Two hours after the call, the car pulled up. Teddy watched a very tall man get out and survey the front of the shop, walking the length of its facade, peering into the windows. The big man seemed to be savoring the moment, collating instinctive information for use against him. Teddy was beginning to enjoy his first glimpse of his foe when the big man bolted for his car, hung a U-turn and headed south on Alvarado.
Teddy took deep breaths and decided to pursue. He waited ten seconds and followed, catching the tan car at Alvarado and Temple and keeping a discreet distance behind as it led him to the Hollywood Freeway westbound. When it hit the on-ramp, the Matador accelerated full force into the middle lane. Teddy followed suit; certain that the policeman was so lost in thought that he would never notice the headlights behind him.
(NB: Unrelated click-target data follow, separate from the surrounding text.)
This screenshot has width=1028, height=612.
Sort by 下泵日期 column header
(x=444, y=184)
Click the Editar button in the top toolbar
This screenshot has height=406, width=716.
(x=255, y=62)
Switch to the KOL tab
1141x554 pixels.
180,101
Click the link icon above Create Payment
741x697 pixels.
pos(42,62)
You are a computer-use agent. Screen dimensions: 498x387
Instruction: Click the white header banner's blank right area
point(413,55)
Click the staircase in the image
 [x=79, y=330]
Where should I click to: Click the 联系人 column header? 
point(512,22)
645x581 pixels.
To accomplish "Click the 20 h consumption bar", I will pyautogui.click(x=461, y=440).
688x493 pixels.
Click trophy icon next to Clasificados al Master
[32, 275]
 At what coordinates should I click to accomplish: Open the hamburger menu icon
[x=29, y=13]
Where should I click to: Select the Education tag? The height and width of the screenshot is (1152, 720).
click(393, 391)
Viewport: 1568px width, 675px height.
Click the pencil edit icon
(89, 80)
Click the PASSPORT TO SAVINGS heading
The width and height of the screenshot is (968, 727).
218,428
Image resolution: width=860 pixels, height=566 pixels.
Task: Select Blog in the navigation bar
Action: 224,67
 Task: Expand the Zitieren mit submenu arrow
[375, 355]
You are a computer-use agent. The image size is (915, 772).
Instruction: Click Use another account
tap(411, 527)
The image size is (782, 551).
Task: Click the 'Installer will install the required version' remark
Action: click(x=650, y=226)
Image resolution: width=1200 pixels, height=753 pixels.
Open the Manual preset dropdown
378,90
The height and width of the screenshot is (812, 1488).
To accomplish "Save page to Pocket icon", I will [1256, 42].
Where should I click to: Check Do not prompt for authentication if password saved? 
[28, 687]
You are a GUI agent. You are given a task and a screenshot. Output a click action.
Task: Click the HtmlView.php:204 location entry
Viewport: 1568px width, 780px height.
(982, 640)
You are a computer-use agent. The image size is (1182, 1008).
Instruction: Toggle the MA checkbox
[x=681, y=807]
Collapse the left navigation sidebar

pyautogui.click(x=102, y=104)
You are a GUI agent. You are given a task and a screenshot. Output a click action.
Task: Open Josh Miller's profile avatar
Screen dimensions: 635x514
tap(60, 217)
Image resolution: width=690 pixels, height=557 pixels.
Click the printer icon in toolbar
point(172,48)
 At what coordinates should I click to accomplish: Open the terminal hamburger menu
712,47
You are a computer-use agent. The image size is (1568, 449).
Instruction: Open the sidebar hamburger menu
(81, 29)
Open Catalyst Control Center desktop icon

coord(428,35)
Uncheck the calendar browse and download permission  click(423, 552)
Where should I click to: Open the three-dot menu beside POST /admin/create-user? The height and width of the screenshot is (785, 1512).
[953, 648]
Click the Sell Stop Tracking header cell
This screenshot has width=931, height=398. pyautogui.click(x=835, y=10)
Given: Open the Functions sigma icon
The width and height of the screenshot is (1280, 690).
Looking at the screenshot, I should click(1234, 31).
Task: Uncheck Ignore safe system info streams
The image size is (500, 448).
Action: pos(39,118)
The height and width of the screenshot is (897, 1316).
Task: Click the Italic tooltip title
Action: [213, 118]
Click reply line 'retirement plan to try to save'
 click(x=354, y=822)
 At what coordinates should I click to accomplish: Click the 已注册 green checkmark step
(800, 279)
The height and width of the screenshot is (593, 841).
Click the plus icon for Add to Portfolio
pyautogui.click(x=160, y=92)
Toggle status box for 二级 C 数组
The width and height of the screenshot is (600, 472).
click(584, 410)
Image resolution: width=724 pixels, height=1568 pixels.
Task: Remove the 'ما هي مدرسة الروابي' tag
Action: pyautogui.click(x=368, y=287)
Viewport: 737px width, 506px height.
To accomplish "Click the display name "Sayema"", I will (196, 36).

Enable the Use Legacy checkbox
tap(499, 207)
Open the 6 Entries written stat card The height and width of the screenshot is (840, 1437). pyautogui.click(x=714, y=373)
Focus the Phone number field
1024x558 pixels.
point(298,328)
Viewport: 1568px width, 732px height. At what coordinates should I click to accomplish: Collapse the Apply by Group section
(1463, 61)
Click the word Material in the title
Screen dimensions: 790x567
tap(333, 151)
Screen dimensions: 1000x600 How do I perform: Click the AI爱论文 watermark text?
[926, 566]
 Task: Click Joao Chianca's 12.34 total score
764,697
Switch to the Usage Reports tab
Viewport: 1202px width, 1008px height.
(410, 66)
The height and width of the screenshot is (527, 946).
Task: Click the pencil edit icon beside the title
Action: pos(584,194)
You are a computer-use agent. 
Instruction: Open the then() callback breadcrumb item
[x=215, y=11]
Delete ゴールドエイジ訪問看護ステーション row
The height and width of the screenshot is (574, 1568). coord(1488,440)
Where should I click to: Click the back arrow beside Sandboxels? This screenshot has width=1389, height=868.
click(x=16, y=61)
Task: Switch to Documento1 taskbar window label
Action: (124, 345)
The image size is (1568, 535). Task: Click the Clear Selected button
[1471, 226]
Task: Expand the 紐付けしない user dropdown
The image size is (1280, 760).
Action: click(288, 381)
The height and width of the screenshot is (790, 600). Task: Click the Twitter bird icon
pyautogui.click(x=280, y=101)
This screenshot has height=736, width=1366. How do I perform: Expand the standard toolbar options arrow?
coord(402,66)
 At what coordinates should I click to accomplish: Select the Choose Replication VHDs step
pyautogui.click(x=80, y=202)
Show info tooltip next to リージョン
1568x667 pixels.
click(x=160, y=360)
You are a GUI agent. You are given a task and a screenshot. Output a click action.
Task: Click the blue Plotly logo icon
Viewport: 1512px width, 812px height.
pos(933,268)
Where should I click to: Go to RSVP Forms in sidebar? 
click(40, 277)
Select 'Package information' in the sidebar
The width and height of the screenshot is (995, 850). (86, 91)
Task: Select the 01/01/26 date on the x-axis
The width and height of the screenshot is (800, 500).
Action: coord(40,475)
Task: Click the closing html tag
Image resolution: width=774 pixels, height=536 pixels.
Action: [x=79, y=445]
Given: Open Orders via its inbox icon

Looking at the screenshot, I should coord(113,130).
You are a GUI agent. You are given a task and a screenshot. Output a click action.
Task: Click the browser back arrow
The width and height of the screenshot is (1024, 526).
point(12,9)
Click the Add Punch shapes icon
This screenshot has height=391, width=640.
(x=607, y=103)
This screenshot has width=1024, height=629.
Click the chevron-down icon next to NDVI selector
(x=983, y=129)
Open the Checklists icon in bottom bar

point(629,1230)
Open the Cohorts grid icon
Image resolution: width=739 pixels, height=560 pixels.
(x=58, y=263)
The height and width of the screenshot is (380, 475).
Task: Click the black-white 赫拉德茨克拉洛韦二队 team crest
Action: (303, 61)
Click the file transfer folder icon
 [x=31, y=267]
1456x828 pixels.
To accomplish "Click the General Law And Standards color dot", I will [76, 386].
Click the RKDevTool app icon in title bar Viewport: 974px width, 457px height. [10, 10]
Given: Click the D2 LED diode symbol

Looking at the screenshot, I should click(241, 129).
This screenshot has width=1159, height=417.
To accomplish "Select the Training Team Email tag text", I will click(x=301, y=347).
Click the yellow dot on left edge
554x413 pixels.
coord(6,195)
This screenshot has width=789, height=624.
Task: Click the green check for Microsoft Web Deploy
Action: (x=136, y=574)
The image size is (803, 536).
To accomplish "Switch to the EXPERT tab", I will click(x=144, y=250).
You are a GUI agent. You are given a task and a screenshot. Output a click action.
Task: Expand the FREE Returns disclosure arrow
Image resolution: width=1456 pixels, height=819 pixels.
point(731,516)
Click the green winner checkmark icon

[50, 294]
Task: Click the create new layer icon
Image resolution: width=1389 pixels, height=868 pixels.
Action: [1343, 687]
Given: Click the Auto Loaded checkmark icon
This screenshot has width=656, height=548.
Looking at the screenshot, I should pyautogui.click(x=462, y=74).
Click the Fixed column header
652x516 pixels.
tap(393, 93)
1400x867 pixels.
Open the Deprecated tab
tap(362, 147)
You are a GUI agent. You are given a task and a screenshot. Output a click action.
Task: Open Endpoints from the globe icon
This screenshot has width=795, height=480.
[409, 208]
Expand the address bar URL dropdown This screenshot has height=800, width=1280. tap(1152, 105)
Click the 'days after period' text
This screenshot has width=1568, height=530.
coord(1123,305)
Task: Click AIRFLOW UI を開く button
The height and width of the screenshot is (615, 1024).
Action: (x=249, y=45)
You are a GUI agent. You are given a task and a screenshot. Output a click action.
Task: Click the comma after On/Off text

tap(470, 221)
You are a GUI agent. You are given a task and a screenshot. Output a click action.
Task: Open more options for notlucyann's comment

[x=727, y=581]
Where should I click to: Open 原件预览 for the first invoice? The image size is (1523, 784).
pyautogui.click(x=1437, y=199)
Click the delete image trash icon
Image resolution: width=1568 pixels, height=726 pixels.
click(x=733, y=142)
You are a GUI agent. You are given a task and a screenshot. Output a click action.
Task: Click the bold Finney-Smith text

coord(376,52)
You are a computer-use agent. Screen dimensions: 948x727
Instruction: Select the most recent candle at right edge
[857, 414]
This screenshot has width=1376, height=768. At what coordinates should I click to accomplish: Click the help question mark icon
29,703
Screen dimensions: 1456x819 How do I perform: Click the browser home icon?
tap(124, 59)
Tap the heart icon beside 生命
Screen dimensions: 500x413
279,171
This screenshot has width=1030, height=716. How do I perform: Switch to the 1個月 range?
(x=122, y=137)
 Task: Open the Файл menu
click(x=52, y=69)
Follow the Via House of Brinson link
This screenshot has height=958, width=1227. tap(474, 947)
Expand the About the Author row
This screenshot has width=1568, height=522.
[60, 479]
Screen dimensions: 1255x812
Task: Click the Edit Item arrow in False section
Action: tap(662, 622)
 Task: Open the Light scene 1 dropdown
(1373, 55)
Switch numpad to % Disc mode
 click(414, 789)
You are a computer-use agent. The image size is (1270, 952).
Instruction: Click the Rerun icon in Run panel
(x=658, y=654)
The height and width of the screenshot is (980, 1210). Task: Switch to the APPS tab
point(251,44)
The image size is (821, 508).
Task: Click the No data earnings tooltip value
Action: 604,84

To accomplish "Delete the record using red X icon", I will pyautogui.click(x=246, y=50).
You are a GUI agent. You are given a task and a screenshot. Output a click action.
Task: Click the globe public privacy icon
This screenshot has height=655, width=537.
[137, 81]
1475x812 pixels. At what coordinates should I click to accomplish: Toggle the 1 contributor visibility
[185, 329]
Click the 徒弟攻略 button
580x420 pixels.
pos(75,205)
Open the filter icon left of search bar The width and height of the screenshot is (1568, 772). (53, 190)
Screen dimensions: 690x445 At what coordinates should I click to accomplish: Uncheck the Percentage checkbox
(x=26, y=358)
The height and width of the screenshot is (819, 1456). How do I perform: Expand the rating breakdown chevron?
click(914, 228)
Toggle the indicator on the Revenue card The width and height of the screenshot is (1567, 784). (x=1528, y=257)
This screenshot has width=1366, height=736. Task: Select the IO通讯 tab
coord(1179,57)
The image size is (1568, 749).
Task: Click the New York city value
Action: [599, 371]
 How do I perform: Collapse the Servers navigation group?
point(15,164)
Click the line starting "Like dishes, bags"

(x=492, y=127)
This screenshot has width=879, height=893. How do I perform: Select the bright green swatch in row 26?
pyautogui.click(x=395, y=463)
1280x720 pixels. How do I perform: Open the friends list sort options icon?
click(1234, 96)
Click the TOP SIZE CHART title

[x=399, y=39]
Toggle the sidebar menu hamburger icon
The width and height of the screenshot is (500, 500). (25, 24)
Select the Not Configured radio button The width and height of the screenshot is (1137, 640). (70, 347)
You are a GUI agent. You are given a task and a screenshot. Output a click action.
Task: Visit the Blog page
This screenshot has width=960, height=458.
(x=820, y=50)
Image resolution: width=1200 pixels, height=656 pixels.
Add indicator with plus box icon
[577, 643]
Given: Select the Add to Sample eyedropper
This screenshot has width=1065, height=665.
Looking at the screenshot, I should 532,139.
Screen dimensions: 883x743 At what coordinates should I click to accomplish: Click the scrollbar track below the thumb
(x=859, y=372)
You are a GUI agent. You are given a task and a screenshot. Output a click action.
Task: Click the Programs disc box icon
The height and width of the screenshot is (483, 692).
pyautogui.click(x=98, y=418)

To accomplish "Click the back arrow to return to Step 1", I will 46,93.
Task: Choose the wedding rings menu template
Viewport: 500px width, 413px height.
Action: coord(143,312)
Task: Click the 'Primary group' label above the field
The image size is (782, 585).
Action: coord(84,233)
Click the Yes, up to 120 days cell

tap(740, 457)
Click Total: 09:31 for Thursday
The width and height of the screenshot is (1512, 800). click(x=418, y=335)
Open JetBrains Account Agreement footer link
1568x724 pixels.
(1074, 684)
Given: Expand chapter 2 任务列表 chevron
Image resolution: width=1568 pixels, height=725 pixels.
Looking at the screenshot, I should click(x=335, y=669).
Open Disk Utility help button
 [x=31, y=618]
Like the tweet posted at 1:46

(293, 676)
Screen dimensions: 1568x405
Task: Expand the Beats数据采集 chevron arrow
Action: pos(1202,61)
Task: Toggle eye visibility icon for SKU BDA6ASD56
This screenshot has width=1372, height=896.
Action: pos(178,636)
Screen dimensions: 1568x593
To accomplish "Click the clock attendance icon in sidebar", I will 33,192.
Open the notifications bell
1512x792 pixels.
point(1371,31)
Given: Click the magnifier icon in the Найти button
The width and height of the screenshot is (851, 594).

Ten minutes later the Matador exited at the Cahuenga Pass. Teddy let two cars get between them, keeping one eye on the road and the other on his foe’s long radio antenna. They drove into the hills surrounding the Hollywood Bowl. Teddy saw the tan car come to an abrupt halt in front of a small thatch-covered house. He pulled to the curb several doors down and quietly squeezed out the passenger side, watching his policeman-adversary walk up the steps and knock on the door.
Moments later a woman opened the door and exclaimed, “Sarge! What brings you here?!”
The voice that answered her was hoarse and tight. “You won’t believe what’s been happening. I don’t know if I believe it myself.”
“Tell me about it,” the woman said, closing the door behind them.
Teddy walked back to his car and settled in to wait, weighing the dark practicalities of his situation. He knew that it had to be a vendetta waged by one man–Detective Sergeant Lloyd Hopkins–or he would have been deluged with policemen before this. It had to be that Hopkins wanted Kathy for himself and was willing to forego due process to get her.